═════ RECORDS TO PROCESS

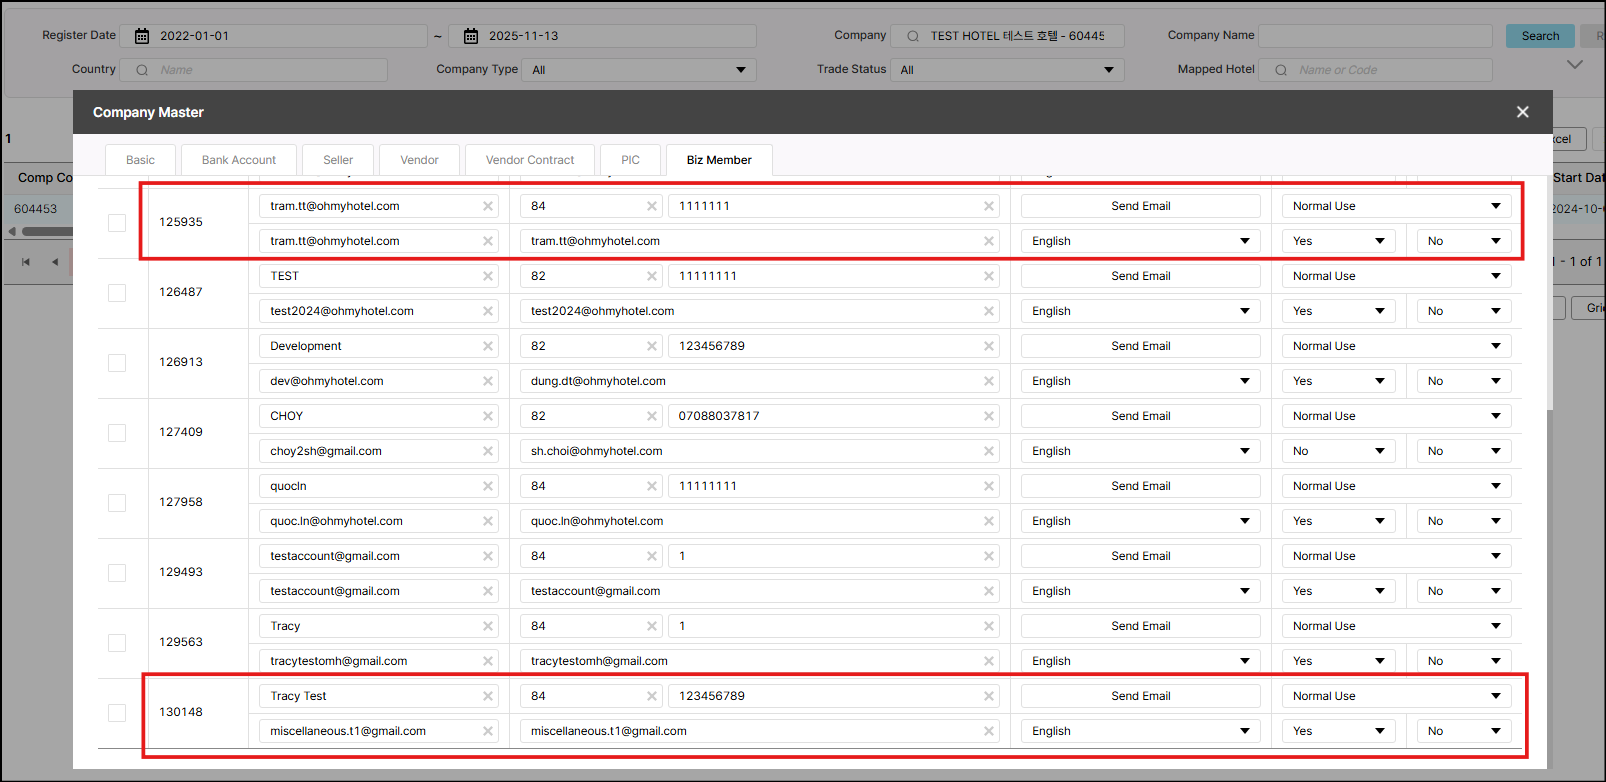Click the Company Name input field
1606x782 pixels.
click(x=1374, y=36)
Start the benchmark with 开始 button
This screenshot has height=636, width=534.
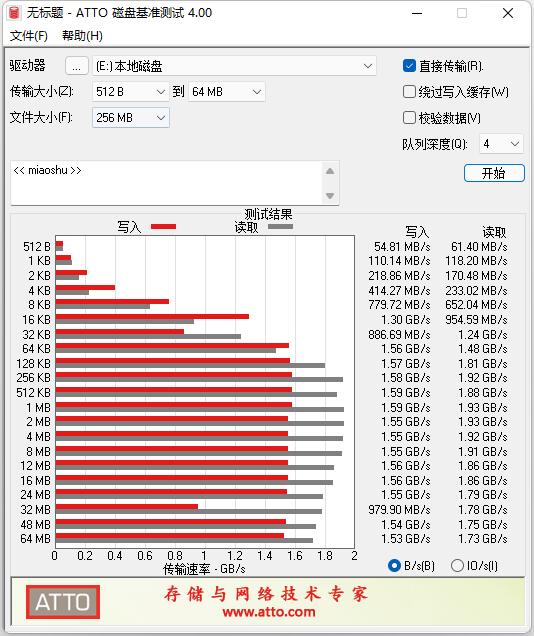click(x=494, y=174)
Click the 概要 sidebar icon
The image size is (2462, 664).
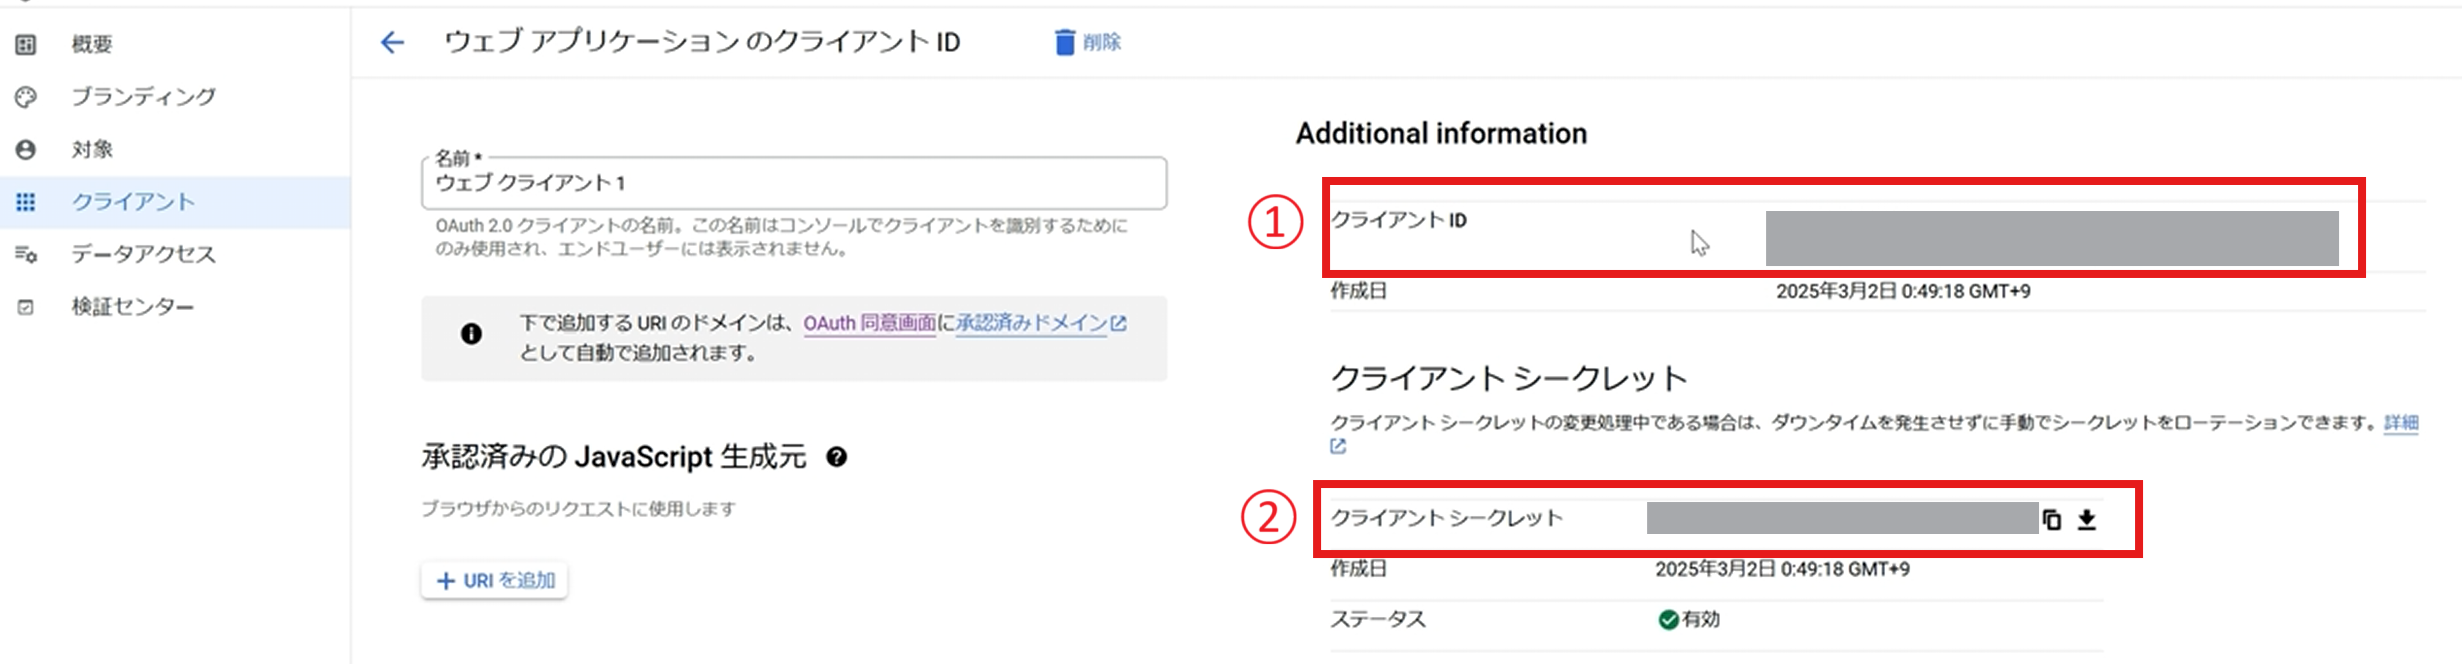pos(26,44)
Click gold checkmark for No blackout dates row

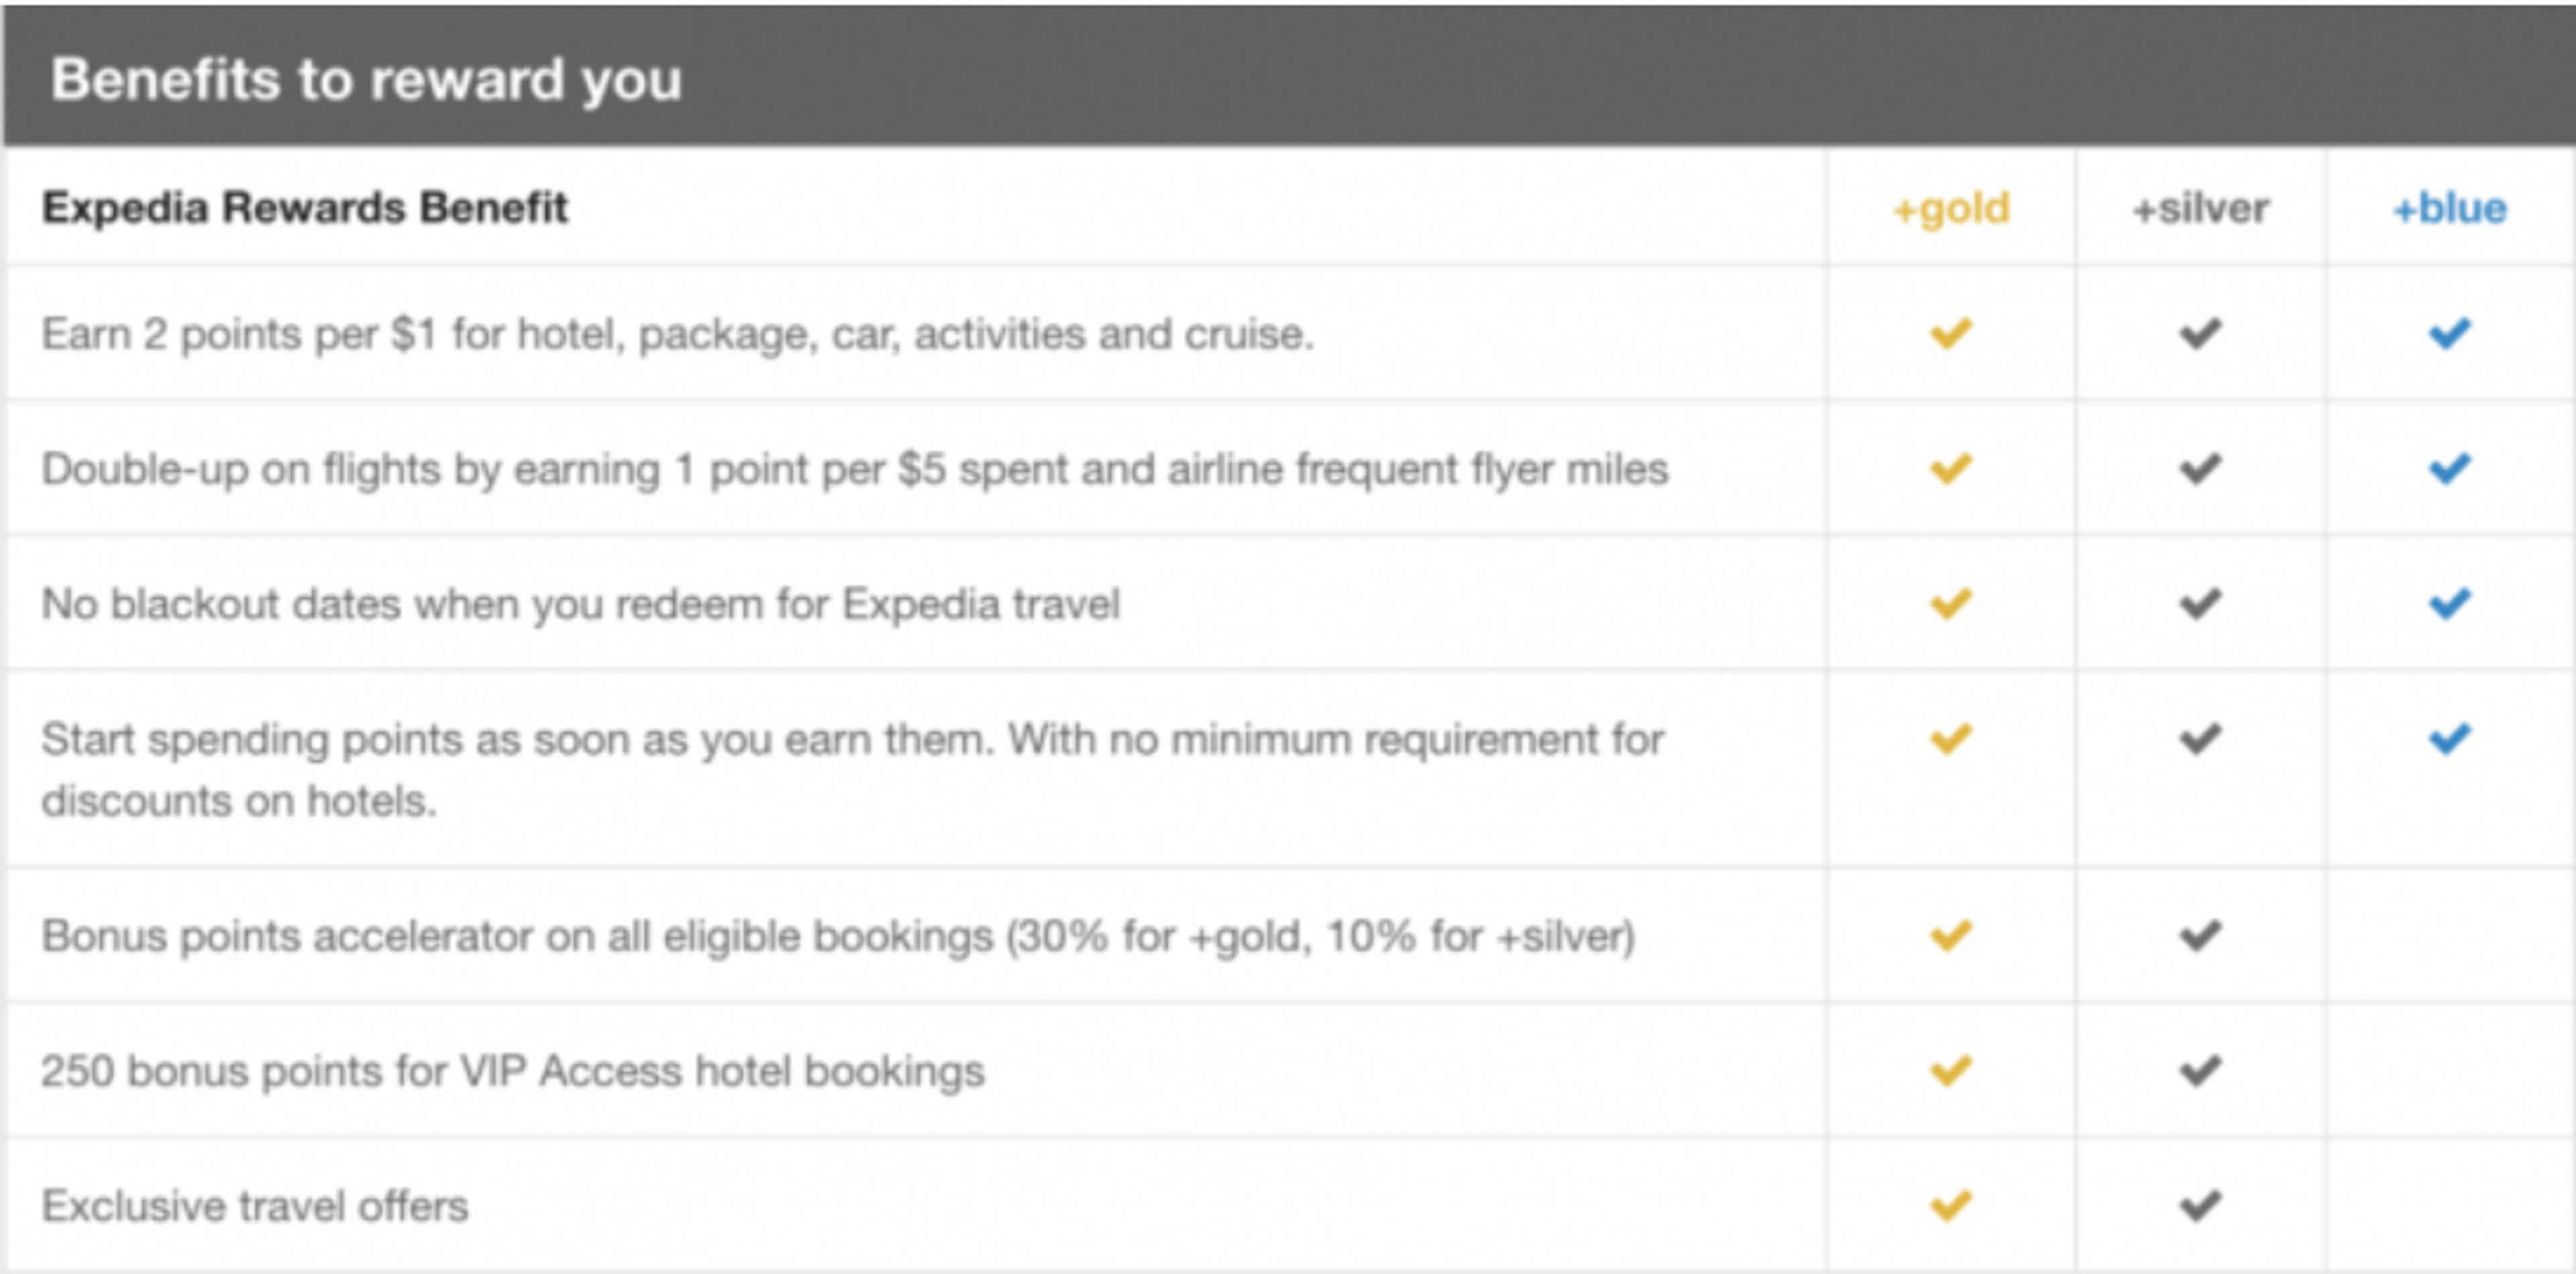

══════════

ACTIVITY
Now repeat exactly the lines from the one with "This screenshot has height=636, width=534." through the end of the listing above, both included, omitting all pictures.

WRITTEN RESPONSE
This screenshot has height=636, width=534.
click(x=494, y=174)
Click the 概要 sidebar icon
The image size is (2462, 664).
pos(26,44)
Click gold checkmark for No blackout dates row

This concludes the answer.